= Exercise =
Copy every line below exactly.

___ Material supplied ___

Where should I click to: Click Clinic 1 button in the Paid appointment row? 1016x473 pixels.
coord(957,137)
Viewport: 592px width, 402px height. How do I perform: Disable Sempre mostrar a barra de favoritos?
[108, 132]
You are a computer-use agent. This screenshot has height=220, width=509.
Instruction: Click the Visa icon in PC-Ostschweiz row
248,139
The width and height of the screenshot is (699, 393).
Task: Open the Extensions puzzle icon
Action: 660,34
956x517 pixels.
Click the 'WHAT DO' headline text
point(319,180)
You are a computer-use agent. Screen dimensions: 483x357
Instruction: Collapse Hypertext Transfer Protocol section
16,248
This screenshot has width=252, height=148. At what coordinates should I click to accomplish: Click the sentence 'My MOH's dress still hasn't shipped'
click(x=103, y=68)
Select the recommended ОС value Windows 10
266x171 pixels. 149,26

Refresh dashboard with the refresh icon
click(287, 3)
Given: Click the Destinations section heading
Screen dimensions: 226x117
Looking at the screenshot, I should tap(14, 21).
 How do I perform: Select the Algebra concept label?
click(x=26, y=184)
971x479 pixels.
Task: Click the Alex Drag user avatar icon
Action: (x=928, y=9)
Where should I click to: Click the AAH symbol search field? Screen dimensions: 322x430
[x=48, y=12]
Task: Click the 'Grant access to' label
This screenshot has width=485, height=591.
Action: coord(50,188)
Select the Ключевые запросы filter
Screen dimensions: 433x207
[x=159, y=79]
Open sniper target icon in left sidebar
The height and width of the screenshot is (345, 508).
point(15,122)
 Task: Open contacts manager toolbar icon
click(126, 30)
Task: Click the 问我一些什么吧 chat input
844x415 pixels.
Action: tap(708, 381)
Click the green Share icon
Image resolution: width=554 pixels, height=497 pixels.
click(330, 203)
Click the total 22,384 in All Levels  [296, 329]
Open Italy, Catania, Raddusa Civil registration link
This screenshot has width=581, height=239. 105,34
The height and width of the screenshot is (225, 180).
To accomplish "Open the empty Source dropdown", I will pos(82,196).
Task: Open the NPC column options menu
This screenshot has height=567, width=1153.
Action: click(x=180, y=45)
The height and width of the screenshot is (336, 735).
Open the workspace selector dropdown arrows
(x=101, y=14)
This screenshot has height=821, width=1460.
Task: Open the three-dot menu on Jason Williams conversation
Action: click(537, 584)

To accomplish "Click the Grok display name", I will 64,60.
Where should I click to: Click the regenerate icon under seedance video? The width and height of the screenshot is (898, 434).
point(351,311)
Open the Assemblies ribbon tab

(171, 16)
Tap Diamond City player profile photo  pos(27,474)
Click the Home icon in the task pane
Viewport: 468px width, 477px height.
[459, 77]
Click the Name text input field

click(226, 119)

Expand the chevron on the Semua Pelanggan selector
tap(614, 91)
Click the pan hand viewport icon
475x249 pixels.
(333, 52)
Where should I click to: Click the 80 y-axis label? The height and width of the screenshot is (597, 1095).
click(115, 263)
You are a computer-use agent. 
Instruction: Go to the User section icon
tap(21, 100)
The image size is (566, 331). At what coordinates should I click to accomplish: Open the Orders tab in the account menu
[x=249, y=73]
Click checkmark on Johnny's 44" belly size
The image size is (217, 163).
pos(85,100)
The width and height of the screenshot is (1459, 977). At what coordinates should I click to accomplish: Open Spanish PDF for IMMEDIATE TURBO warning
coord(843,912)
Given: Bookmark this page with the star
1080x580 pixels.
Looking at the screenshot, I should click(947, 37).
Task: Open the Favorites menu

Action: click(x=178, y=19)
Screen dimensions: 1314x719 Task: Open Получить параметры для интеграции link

___

= Expected output =
Where should I click to: Click Clinic 1 button in the Paid appointment row? 1016x473 pixels.
coord(957,137)
Viewport: 592px width, 402px height. How do I perform: Disable Sempre mostrar a barra de favoritos?
[108, 132]
You are a computer-use agent. This screenshot has height=220, width=509.
Instruction: Click the Visa icon in PC-Ostschweiz row
248,139
The width and height of the screenshot is (699, 393).
Task: Open the Extensions puzzle icon
Action: 660,34
956x517 pixels.
Click the 'WHAT DO' headline text
point(319,180)
You are a computer-use agent. Screen dimensions: 483x357
Instruction: Collapse Hypertext Transfer Protocol section
16,248
This screenshot has width=252, height=148. At what coordinates should I click to accomplish: Click the sentence 'My MOH's dress still hasn't shipped'
click(x=103, y=68)
Select the recommended ОС value Windows 10
266x171 pixels. 149,26

Refresh dashboard with the refresh icon
click(287, 3)
Given: Click the Destinations section heading
Screen dimensions: 226x117
Looking at the screenshot, I should tap(14, 21).
 How do I perform: Select the Algebra concept label?
click(x=26, y=184)
971x479 pixels.
Task: Click the Alex Drag user avatar icon
Action: (x=928, y=9)
Where should I click to: Click the AAH symbol search field? Screen dimensions: 322x430
[x=48, y=12]
Task: Click the 'Grant access to' label
This screenshot has width=485, height=591.
Action: coord(50,188)
Select the Ключевые запросы filter
Screen dimensions: 433x207
[x=159, y=79]
Open sniper target icon in left sidebar
The height and width of the screenshot is (345, 508).
point(15,122)
 Task: Open contacts manager toolbar icon
click(126, 30)
Task: Click the 问我一些什么吧 chat input
844x415 pixels.
Action: tap(708, 381)
Click the green Share icon
Image resolution: width=554 pixels, height=497 pixels.
click(330, 203)
Click the total 22,384 in All Levels  [296, 329]
Open Italy, Catania, Raddusa Civil registration link
This screenshot has width=581, height=239. 105,34
The height and width of the screenshot is (225, 180).
To accomplish "Open the empty Source dropdown", I will pos(82,196).
Task: Open the NPC column options menu
This screenshot has height=567, width=1153.
Action: click(x=180, y=45)
The height and width of the screenshot is (336, 735).
Open the workspace selector dropdown arrows
(x=101, y=14)
This screenshot has height=821, width=1460.
Task: Open the three-dot menu on Jason Williams conversation
Action: click(537, 584)

To accomplish "Click the Grok display name", I will 64,60.
Where should I click to: Click the regenerate icon under seedance video? The width and height of the screenshot is (898, 434).
point(351,311)
Open the Assemblies ribbon tab

(171, 16)
Tap Diamond City player profile photo  pos(27,474)
Click the Home icon in the task pane
Viewport: 468px width, 477px height.
[459, 77]
Click the Name text input field

click(226, 119)

Expand the chevron on the Semua Pelanggan selector
tap(614, 91)
Click the pan hand viewport icon
475x249 pixels.
(333, 52)
Where should I click to: Click the 80 y-axis label? The height and width of the screenshot is (597, 1095).
click(115, 263)
You are a computer-use agent. 
Instruction: Go to the User section icon
tap(21, 100)
The image size is (566, 331). At what coordinates should I click to accomplish: Open the Orders tab in the account menu
[x=249, y=73]
Click checkmark on Johnny's 44" belly size
The image size is (217, 163).
pos(85,100)
The width and height of the screenshot is (1459, 977). At what coordinates should I click to accomplish: Open Spanish PDF for IMMEDIATE TURBO warning
coord(843,912)
Given: Bookmark this page with the star
1080x580 pixels.
Looking at the screenshot, I should click(947, 37).
Task: Open the Favorites menu

Action: click(x=178, y=19)
Screen dimensions: 1314x719 Task: Open Получить параметры для интеграции link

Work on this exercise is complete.